For Cutolo, the new relationship was acceptable since Fiorentino had belonged to the organization and he harshly scolded Riccio. Insulted by Cutolo's harsh words, Riccio put up a counterargument: "If you die and I become the lover of your girlfriend, what would you think of it?" This was seen as a multiple insult. Cutolo was highly superstitious and took offence at the discussion of his death as well as the eventual betrayal of his memory. He reacted by angrily leaving the room and slamming the door behind him.

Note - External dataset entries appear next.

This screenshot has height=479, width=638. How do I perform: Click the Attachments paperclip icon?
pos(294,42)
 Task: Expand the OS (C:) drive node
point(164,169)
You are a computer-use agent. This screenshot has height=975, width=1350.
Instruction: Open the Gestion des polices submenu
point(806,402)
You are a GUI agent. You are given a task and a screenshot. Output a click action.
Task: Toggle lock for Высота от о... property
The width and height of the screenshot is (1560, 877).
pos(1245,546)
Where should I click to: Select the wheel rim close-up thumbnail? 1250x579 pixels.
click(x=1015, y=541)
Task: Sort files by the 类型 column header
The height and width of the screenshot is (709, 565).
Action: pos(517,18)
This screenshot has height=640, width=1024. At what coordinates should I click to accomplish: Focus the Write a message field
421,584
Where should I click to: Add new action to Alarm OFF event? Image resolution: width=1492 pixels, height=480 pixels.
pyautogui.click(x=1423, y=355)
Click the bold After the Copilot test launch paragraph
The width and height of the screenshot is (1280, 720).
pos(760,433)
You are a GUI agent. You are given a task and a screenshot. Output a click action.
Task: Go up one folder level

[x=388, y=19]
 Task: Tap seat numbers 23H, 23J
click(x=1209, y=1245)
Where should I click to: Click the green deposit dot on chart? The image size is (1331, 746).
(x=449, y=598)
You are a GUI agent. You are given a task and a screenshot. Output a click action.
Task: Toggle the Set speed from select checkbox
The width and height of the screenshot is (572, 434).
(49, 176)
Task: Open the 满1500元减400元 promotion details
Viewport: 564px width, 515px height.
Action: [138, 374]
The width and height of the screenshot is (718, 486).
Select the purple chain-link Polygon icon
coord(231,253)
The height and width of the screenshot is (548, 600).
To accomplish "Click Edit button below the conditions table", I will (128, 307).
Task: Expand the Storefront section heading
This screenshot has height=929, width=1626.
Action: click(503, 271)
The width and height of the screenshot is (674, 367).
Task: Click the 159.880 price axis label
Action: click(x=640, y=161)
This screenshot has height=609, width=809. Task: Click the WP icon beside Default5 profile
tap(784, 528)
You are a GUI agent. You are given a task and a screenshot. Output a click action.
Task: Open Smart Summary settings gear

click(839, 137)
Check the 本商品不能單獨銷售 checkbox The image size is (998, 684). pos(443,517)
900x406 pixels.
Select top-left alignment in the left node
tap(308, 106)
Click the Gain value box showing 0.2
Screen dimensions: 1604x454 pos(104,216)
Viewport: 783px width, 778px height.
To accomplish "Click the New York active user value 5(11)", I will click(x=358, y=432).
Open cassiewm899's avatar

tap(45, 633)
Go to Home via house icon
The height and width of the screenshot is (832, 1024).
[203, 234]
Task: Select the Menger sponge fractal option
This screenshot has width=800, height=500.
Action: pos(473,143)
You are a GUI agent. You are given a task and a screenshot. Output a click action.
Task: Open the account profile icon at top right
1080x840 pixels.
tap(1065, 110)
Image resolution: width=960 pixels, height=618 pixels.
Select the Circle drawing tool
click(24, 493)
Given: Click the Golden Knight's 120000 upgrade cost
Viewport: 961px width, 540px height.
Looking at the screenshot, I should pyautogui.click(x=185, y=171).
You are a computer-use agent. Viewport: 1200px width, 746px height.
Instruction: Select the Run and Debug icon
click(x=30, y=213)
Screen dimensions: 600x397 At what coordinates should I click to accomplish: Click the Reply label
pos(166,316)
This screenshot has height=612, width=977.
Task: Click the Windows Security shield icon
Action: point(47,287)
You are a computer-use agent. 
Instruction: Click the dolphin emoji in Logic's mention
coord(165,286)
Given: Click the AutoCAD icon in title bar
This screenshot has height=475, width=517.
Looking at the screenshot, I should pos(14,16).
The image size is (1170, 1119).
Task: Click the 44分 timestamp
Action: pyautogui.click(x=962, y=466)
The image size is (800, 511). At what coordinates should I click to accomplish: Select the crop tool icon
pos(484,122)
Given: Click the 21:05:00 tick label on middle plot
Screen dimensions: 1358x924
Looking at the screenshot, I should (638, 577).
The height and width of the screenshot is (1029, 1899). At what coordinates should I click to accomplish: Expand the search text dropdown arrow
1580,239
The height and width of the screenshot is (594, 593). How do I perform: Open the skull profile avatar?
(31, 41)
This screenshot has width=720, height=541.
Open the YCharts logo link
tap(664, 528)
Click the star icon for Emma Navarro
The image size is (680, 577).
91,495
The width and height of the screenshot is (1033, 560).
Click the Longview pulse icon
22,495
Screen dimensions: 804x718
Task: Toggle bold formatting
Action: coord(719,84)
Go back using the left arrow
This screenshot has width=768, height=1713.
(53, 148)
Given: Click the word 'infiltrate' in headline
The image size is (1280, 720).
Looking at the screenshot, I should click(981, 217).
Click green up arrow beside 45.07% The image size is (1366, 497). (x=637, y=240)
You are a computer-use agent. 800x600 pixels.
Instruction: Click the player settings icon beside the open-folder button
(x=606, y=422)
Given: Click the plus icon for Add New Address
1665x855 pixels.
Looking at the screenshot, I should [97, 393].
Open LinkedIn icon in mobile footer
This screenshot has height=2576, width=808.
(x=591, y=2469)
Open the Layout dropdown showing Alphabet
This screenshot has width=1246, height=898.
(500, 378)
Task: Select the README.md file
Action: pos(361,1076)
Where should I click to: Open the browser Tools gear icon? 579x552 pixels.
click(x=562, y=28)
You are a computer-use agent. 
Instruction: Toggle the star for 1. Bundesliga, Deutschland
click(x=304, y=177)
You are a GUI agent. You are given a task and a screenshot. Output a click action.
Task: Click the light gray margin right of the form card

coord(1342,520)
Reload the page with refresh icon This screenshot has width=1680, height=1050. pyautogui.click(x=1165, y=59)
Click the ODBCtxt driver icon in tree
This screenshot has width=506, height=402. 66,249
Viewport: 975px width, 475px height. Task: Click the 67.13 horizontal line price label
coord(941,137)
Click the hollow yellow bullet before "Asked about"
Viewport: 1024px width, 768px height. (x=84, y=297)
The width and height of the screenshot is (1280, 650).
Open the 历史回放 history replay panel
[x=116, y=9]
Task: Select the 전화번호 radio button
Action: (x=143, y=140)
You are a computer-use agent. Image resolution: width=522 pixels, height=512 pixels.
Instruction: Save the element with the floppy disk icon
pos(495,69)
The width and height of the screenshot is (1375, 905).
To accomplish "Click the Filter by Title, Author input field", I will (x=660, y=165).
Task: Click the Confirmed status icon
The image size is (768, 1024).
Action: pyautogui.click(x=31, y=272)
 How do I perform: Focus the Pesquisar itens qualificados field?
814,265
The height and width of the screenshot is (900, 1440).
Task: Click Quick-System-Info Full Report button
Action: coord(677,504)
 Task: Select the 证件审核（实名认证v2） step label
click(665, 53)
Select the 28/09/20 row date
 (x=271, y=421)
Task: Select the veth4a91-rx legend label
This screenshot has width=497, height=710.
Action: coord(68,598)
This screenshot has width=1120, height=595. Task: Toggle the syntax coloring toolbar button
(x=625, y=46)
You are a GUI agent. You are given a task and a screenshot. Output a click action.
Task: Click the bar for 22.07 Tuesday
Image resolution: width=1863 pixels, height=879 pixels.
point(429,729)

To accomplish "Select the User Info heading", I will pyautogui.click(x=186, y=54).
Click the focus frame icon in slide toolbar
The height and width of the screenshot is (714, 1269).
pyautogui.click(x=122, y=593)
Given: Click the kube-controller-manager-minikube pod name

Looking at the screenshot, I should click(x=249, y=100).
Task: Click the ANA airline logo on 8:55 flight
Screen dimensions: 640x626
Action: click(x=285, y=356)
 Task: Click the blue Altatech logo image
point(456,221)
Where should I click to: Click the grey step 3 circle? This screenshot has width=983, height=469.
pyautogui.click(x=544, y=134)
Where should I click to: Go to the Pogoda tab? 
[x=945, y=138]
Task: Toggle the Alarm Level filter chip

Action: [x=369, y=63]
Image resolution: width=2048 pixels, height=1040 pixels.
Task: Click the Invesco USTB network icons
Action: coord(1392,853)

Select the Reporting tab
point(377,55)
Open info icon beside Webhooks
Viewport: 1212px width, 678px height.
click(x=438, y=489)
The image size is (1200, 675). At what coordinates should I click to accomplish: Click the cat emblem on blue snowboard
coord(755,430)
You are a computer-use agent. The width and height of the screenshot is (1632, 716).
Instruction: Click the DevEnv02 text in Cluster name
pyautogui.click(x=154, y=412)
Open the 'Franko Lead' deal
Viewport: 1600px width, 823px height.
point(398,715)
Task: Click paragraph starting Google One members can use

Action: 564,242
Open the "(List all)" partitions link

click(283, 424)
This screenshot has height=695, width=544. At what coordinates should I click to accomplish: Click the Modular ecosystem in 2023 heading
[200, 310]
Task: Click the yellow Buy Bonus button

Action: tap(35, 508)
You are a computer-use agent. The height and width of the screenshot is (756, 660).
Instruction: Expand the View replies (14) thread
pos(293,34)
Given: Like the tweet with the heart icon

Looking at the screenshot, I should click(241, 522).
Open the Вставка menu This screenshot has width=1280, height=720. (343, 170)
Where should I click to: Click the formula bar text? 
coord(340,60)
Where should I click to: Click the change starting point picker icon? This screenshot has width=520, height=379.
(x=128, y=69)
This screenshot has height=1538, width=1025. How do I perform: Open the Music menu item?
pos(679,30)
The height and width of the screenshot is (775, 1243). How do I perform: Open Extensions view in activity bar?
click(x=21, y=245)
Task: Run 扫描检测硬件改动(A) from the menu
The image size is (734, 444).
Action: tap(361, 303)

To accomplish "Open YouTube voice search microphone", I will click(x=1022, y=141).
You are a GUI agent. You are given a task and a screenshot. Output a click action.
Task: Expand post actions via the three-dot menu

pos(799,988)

Aware of the symbolic power of social actions in the prison system, Riccio interpreted this as a death sentence. When he was eventually released from prison, Riccio sensed that he was no longer safe within the NCO and he asked for the protection of the Nuova Famiglia in exchange for his skills as a killer. He subsequently became affiliated with the Giuliano clan from Naples' quarter Forcella, and was allowed to continue operating his business for months.

===Becoming a Pentito===
When he was arrested again in 1983, Riccio suffered a nervous breakdown. In late 1983, after the death of his wife, which left him with a baby daughter to look after, Luigi Riccio decided to collaborate with the Italian Justice system and became a pentito. He would later go on to testify against the NCO in the three-year-long Maxi Trial which began in 1983. He would also testify against the members of the NF during the Maxi Trials, which resulted from that organization's crackdown in 1984.

The event of Riccio's cooperation was followed by that of his one-time close friend, Salvatore Imperatrice. However, Imperatrice's testimony was considered untrustworthy. At various times, he confessed to some crimes only to change his mind and withdraw all accusations. At other times, he simply refused to testify. Imperatrice eventually had a severe psychological breakdown and was hospitalized in an asylum. There, he committed suicide in March 1989, leaving a legacy of unresolved and tainted accusations.